Я затаив дыхание вслушивался в дядин голос, который наливался злобой — так ветер, раздувающий пламя, взметает вдруг в своем порыве целый сноп искр.
— Он посмел утверждать, что бог призывает арабов объединиться с немцами, помогать им, работать на них. Он осмелился так говорить о боге, прикрыться его именем!..
Он все время сидел на прилавке, выпрямившись, закрыв глаза, и ненависть придавала его лицу то жестокое и злое выражение, которое встречается у старых мавританских разбойников. Я разгадал эту ненависть — ненависть еще более ожесточенную, еще более глубокую, чем моя. Неутомимую ненависть фанатика… Я восхищался дядей! Я любил его! Меня охватил какой-то странный восторг…
Он открыл глаза, посмотрел на меня. Я увидел его пламенеющие зрачки и понял, что, если в один прекрасный день убью Альмаро, Идир одобрит мой поступок, Идир будет доволен мною… И дикая радость захлестнула меня…
Но Фернандес тянул меня за куртку, торопил перевести то, что сказал дядя. Я ответил ему:
— Он отказывается. Но я… я согласен… при двух условиях.
— Каких?
— Я хочу иметь оружие. Мне нужен револьвер..
— Это нетрудно сделать.
— Хороший револьвер.
— Само собой разумеется.
Я долго смотрел на Фернандеса.
— А второе? — спросил он недоверчиво.
— Что второе?
— Ты же сказал, что у тебя два условия. Револьвер — это пустяки.
Ах, второе? Да какое это имеет значение. Я совсем забыл о нем. Я сказал о двух условиях из инстинктивного, неосознанного желания не слишком выпячивать свою просьбу о револьвере. Я сказал:
— Ну конечно же! Я хочу, чтоб мою поездку оплатили.
— Иначе и быть не может.
— Я хочу сказать: и обратный путь.
— У тебя не все дома, парень. И это ты называешь условиями?
— В чем дело? — спросил Идир.
— Я согласился! — воскликнул я, повернувшись к нему.
Он посмотрел на меня, слегка прищурившись.
— Ты не одобряешь?
Он ответил мне со своей невыносимо иронической усмешкой:
— Судьба каждого предопределена свыше.
Я чуть было не пожал плечами и с трудом удержался, чтобы не улыбнуться. Я совсем не верил в судьбу. Сейчас речь шла о том, чтобы я покончил с этим делом в самый короткий срок, и я верил в успех.
Идир налил себе еще чашку. Когда он вытянул руку, на стене возникла тень, похожая на гигантскую птицу. Он отпил глоток и сказал:
— Будь осторожен.
Я огрызнулся:
— Сам знаю.
Фернандес, кажется, удивился такому тону. Он с любопытством посмотрел на нас обоих. Потом сказал:
— Кстати, об Альмаро… Завтра он устраивает сходку, будет там набирать рабочих…
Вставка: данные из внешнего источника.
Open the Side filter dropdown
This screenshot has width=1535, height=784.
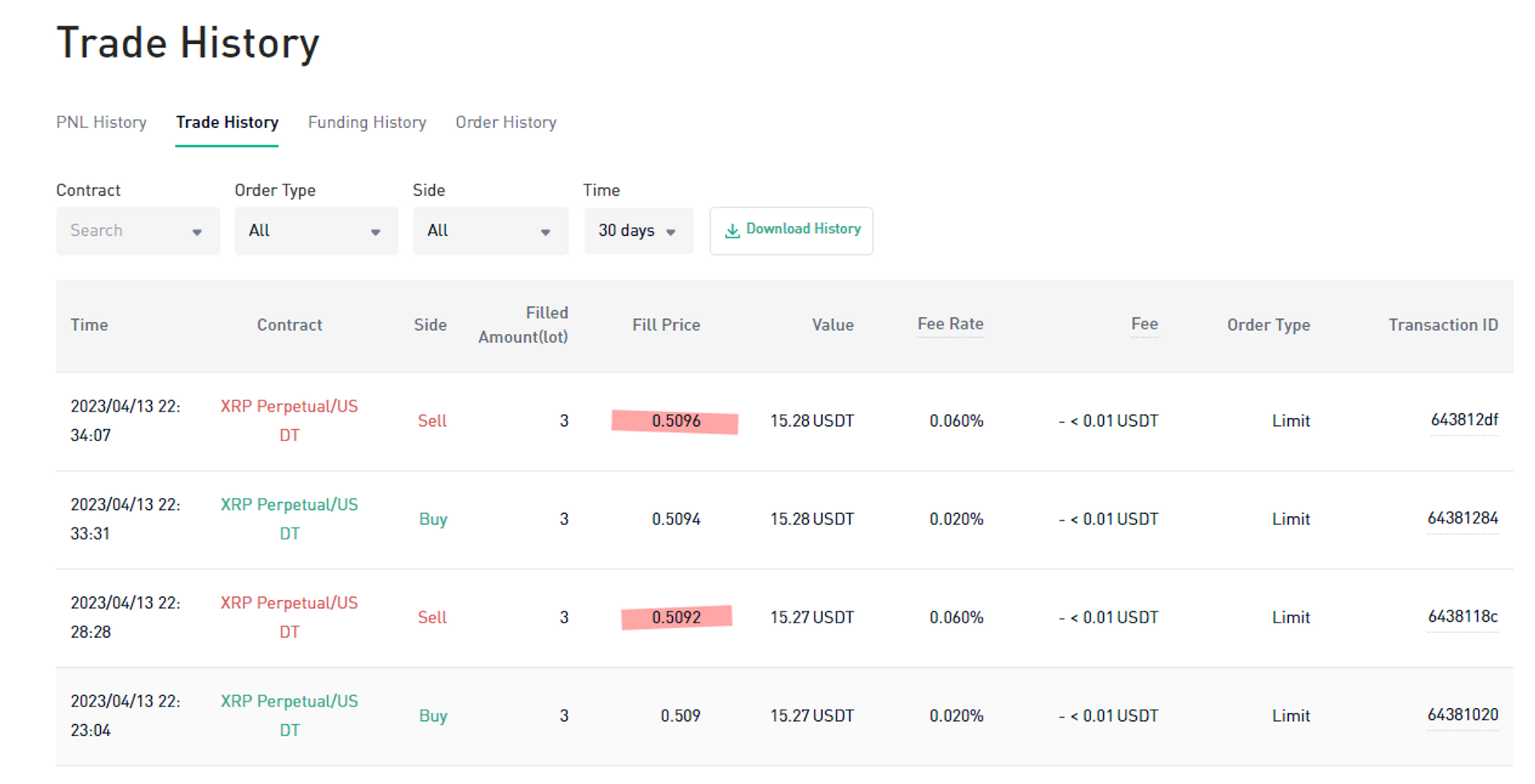click(546, 231)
Я торопливо шагнул к нему.
— А где?
— На Рыбном рынке.
— В котором часу?
— Кажется, в четыре.
Но мне показалось, что он пожалел, заговорив со мной об этом собрании, и с напускной шутливостью торопливо добавил:
— Послушай, отъезд завтра. Не попадись раньше…
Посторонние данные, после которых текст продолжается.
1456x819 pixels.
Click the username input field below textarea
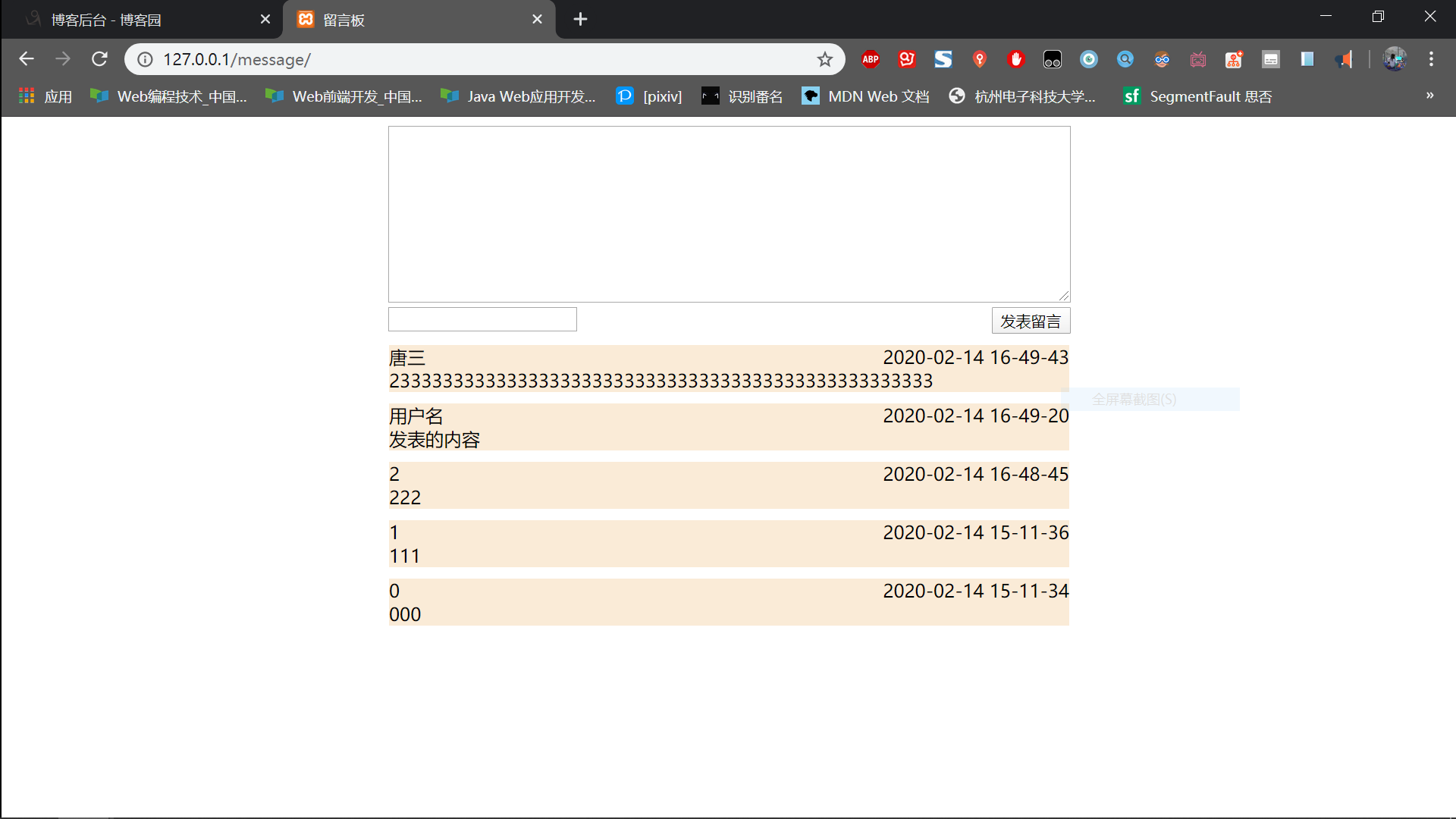[482, 319]
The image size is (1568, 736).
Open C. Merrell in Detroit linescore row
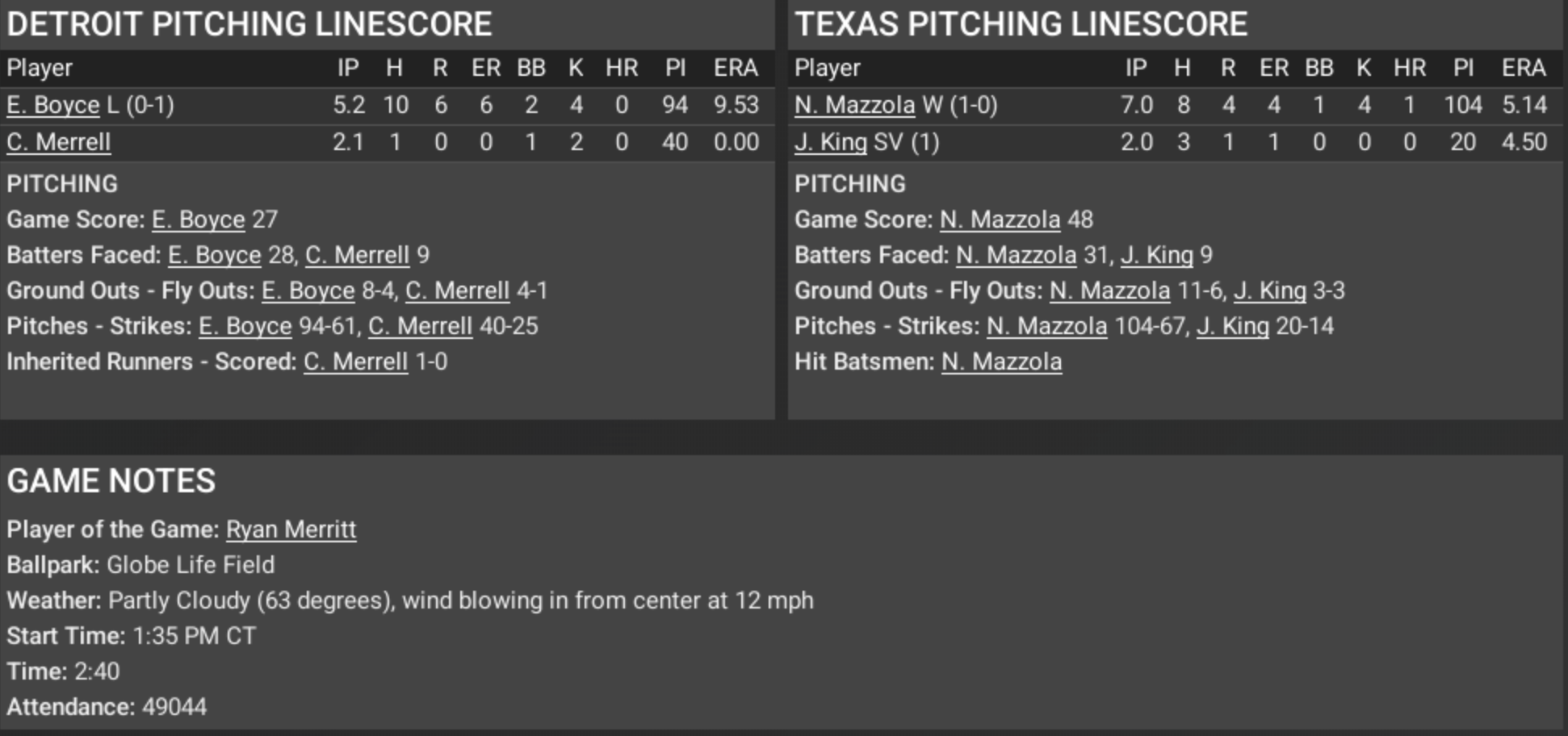(x=58, y=142)
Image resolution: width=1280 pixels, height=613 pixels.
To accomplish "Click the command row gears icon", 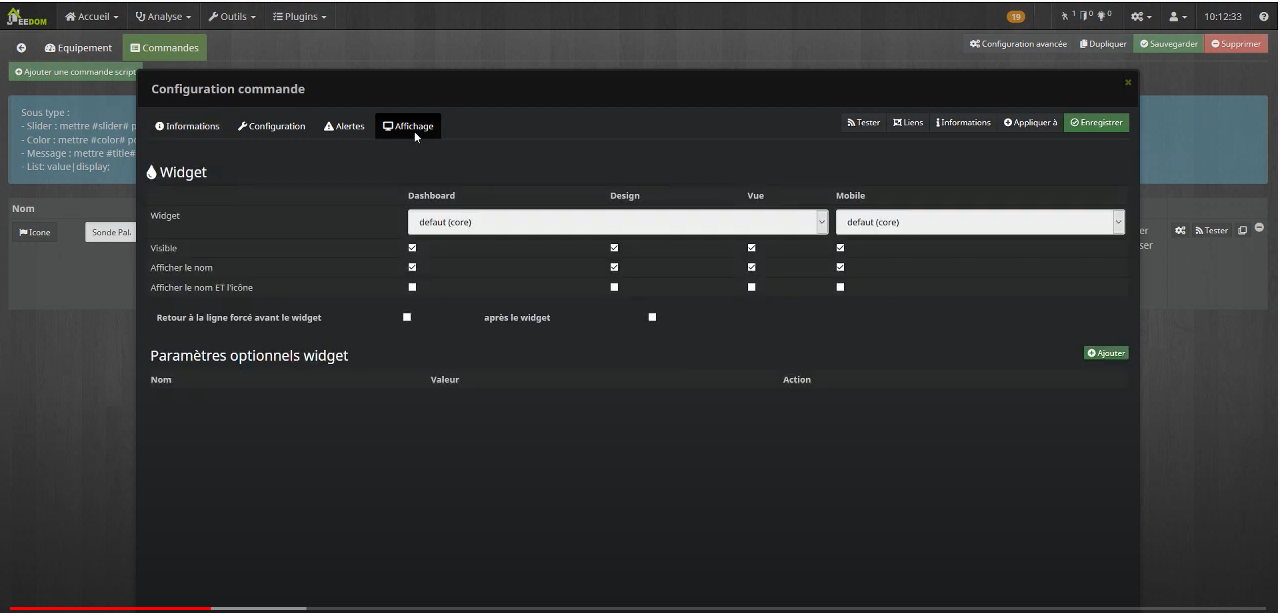I will click(1180, 231).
Идир, не обращая внимания на наш диалог, принялся скручивать папироску.
Он опять посоветовал мне быть осторожным, но на этот раз говорил он уже без настойчивости, каким-то отрешенным, почти безразличным тоном…
Часть вторая
IУже несколько недель я нетерпеливо ждал, когда мне представится возможность побывать на одной из сходок, которые устраивает Альмаро. Несмотря на предупреждение Фернандеса, после полудня я спустился к зданию Рыбного рынка. Его страхи мало меня заботили.
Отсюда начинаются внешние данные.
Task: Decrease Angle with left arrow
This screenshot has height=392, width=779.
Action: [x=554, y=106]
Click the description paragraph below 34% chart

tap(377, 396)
Воздух обжигал. Порт, пароходы, бульвары — все было затянуто известковой пылью, которая густыми клубами спускалась с накаленного добела неба. Это неистовство света угнетало меня, утомляло не только глаза, но и мозг, наполняло меня скорбной, опустошающей, черной печалью. Такой же черной, как те круги, что плыли у меня перед глазами от этого нестерпимого света.